GToD #4–Middle Kids–“Real Thing, from New Songs for Old Problems (2019)

“Real Thing” is the super-hooky single from the latest EP by Australian band Middle Kids. Released a couple of months in advance of New Songs for Old Problems, “Real Thing” grabs attention with lead singer Hannah Day’s gorgeously stretched vowels on longing choruses that rise up from uneasy verses.

The melodies are supported by the guitars of Day herself and lead guitarist/bassist Tim Fitz, in a perennial rock style that fits into the channel of what is broadly called “alternative” or “indie.” The grungy chorus will certainly bring 90s associations for many.

One of the most interesting features in Middle Kids’s guitar chemistry is Day and Fitz’s rhythm guitar blend. Day, who is left-handed, plays a right-handed guitar, strung standard, with the low strings toward the floor (like fellow lefties Eric Gales and Doyle Bramhall II, and not like other fellow lefty Jimi Hendrix, who restrung righty guitars with the high strings toward the floor). One example of their blend occurs as the band approaches the first verse. Fitz maintains the intro riff, using a tone that has a lot of high-end rolled off and is colored with rhythmic tremolo and delay effects, while Day enters with a cleaner, brighter, reverb-enhanced tone. The combination creates tension, I think, not just with the tonal contrasts but with differences in picking direction. Something similar seems to happen on the grungy guitar-heavy chorus, which is thickened with distorted bass guitar.
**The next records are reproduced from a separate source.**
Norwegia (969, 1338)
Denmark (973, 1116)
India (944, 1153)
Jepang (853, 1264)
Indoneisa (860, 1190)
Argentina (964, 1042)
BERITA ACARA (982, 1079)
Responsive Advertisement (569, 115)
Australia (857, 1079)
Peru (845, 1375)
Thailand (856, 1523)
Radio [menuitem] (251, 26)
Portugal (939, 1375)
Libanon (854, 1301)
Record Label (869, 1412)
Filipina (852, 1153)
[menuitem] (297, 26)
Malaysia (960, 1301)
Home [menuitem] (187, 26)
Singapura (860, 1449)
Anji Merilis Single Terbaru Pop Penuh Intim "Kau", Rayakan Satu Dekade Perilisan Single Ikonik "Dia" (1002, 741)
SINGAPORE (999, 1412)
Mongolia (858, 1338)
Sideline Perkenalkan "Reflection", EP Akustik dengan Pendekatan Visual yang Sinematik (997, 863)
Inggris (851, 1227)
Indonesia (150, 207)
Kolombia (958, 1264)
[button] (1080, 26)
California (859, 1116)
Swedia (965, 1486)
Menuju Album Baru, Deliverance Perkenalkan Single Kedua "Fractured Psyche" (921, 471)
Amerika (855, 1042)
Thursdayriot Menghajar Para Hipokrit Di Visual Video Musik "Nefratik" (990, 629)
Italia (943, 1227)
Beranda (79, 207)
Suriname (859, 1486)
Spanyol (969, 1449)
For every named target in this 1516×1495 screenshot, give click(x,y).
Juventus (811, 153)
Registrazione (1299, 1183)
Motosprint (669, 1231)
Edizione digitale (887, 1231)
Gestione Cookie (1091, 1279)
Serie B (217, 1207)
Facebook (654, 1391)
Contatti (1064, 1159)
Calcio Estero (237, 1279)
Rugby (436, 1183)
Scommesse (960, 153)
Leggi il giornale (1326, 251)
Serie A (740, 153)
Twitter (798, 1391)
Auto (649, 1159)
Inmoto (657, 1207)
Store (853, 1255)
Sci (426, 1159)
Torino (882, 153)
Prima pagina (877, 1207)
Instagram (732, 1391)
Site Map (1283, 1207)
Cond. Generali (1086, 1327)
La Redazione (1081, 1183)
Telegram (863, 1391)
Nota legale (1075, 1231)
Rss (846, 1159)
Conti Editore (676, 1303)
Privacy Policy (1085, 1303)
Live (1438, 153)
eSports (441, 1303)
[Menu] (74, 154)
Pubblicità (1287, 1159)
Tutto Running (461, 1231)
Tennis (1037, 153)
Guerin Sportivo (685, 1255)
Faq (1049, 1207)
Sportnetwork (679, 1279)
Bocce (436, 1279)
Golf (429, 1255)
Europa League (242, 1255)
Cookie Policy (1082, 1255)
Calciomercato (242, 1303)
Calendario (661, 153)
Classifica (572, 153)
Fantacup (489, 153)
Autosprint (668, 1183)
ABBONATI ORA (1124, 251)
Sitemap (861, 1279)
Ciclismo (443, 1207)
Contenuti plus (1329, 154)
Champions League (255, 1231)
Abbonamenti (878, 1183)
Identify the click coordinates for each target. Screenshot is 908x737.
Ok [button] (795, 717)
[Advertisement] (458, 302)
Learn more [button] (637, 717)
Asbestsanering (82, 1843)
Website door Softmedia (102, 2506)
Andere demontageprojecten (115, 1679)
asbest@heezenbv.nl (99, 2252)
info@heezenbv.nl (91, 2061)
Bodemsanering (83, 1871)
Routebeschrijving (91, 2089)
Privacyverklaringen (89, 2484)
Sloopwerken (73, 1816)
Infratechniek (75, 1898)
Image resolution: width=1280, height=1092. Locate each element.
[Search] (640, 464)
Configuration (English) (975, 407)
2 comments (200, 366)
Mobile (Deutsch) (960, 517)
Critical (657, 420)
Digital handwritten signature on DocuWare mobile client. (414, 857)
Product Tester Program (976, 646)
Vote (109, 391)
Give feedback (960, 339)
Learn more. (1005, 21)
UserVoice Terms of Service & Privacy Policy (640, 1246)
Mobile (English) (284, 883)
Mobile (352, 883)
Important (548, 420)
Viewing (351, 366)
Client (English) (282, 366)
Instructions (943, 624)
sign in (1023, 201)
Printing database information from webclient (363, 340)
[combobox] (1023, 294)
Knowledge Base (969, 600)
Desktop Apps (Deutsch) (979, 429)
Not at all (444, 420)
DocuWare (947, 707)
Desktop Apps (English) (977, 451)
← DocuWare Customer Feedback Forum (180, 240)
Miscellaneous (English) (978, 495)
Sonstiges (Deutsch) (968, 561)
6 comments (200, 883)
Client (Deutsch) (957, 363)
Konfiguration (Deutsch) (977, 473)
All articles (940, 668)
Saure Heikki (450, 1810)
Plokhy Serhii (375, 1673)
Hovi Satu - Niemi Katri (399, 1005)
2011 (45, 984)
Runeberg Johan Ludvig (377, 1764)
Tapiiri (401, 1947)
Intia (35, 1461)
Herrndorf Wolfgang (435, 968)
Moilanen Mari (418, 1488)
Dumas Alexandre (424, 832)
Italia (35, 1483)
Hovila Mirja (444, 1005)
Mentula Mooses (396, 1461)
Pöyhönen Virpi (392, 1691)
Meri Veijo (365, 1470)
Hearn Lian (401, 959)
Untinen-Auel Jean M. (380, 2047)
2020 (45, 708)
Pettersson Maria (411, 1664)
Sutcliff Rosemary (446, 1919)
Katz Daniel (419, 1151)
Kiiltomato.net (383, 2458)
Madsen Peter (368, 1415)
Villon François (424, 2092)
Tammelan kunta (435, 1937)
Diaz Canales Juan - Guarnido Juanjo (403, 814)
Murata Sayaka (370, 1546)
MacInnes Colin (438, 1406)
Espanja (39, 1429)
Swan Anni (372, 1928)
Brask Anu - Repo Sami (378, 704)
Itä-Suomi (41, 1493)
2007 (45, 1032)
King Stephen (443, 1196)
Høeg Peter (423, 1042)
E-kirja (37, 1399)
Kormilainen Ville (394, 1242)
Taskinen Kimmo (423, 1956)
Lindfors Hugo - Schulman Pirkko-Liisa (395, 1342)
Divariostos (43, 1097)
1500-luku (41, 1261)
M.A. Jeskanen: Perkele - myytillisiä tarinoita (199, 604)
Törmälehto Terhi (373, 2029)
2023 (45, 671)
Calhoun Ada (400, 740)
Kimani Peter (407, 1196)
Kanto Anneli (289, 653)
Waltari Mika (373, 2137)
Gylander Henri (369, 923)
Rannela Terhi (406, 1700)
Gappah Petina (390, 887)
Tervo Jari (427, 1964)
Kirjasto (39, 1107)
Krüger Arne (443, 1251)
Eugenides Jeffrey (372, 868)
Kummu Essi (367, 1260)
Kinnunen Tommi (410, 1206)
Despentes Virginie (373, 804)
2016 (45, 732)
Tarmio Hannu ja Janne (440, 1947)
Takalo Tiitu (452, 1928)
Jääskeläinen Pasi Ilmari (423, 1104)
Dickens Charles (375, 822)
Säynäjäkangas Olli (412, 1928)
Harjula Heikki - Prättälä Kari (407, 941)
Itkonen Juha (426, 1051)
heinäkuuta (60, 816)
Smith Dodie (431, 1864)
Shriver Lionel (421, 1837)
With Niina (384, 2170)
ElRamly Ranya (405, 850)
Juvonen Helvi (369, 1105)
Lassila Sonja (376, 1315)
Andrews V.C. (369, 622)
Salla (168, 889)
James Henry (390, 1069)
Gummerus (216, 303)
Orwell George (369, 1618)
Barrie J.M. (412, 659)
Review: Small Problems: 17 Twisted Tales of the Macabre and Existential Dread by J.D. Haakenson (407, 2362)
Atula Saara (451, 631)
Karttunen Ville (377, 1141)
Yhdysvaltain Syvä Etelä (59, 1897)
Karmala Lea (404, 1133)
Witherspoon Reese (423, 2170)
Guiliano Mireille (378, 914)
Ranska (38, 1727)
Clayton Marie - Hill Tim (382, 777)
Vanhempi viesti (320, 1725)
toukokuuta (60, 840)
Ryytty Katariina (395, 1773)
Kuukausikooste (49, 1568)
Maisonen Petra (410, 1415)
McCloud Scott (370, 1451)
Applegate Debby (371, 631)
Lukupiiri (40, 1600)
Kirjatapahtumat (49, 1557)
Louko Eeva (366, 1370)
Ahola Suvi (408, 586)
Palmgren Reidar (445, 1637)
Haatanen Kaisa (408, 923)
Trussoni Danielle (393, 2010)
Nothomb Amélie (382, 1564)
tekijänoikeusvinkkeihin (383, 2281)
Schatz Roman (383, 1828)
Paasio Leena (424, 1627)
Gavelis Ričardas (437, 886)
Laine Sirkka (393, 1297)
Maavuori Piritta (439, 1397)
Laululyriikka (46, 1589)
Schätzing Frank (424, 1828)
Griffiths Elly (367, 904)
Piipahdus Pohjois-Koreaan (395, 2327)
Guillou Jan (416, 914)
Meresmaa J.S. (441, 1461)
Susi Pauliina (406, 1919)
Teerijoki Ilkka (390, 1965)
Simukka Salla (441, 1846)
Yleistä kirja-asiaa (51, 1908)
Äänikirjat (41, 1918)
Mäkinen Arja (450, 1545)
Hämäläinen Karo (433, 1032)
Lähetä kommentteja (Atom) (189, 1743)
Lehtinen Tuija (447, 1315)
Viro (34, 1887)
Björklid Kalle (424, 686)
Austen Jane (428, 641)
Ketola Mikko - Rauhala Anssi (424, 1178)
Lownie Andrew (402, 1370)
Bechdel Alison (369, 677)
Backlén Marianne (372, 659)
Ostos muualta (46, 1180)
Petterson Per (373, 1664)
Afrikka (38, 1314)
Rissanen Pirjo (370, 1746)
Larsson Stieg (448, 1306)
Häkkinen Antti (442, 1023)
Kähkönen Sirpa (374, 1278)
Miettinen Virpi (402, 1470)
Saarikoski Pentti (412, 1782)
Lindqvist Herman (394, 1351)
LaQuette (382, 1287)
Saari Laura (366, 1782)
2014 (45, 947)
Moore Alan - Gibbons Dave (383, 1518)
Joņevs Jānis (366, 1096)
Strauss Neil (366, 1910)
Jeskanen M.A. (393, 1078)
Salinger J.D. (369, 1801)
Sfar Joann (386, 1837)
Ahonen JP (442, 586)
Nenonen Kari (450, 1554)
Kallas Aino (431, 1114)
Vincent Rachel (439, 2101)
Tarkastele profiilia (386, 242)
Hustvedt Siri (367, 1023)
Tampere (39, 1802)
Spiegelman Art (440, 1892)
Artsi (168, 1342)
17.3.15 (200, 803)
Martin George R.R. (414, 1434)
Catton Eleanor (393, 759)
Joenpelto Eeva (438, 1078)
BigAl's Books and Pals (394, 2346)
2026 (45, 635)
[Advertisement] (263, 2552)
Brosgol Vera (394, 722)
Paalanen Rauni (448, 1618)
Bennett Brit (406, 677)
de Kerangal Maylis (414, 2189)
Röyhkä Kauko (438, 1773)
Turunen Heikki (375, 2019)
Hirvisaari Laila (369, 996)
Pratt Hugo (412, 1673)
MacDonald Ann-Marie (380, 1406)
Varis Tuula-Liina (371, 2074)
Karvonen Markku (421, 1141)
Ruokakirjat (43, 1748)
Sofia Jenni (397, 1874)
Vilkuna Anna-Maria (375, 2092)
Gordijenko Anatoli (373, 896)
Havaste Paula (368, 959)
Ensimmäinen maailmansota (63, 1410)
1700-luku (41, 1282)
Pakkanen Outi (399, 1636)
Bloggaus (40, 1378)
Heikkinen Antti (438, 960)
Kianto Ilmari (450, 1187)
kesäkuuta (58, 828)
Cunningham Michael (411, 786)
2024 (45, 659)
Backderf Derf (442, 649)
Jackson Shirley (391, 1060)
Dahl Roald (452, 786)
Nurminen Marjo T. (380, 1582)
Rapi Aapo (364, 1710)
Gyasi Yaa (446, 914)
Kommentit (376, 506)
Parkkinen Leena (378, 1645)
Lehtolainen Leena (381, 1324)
Also well worth attention is Fitz’s lead guitar approach. While there isn’t a distinct guitar solo, there is lot of counter-melody content complementing Day’s vocals. The lead guitar lines under the chorus bring to mind a tougher-sounding string section. In the climactic C section that precedes the breakdown before the last chorus, unison B notes prepares the vocal melody’s rise of a major sixth, from B to G# (the chords move from B to Amaj7). The slight warble of the unison Bs reflects the doubt expressed in the lyrics.

Especially in the denser, grungier sections, it can be hard to pull apart all the layers. There are moments at which I think I hear hints of parts played with the heavily effected intro tone. “Real Thing” sounds like it was made with greater care for the whole than for always-distinguishable parts. It’s a song that would fully stand without the layers of electric guitars but expands and deepens, drawing the listener further into the longing, with their color and weight.

Extra thoughts:

● To be honest, I don’t love the official video nearly as much as I love the song itself, so here’s a live version of “Real Thing” from Middle Kids’s June 2019 gig at Brooklyn Steel, located, of course, in Brooklyn, NY.

● I first heard “Real Thing” on WFUV, the New York City radio station based out of Fordham University, in the Bronx. It’s a great sounding radio song. WFUV is one of the best terrestrial radio stations in the greater NYC area and is an essential commuting companion. Even if you’re not in New York, you can listen here.

● The whole New Songs for Old Problems EP is excellent!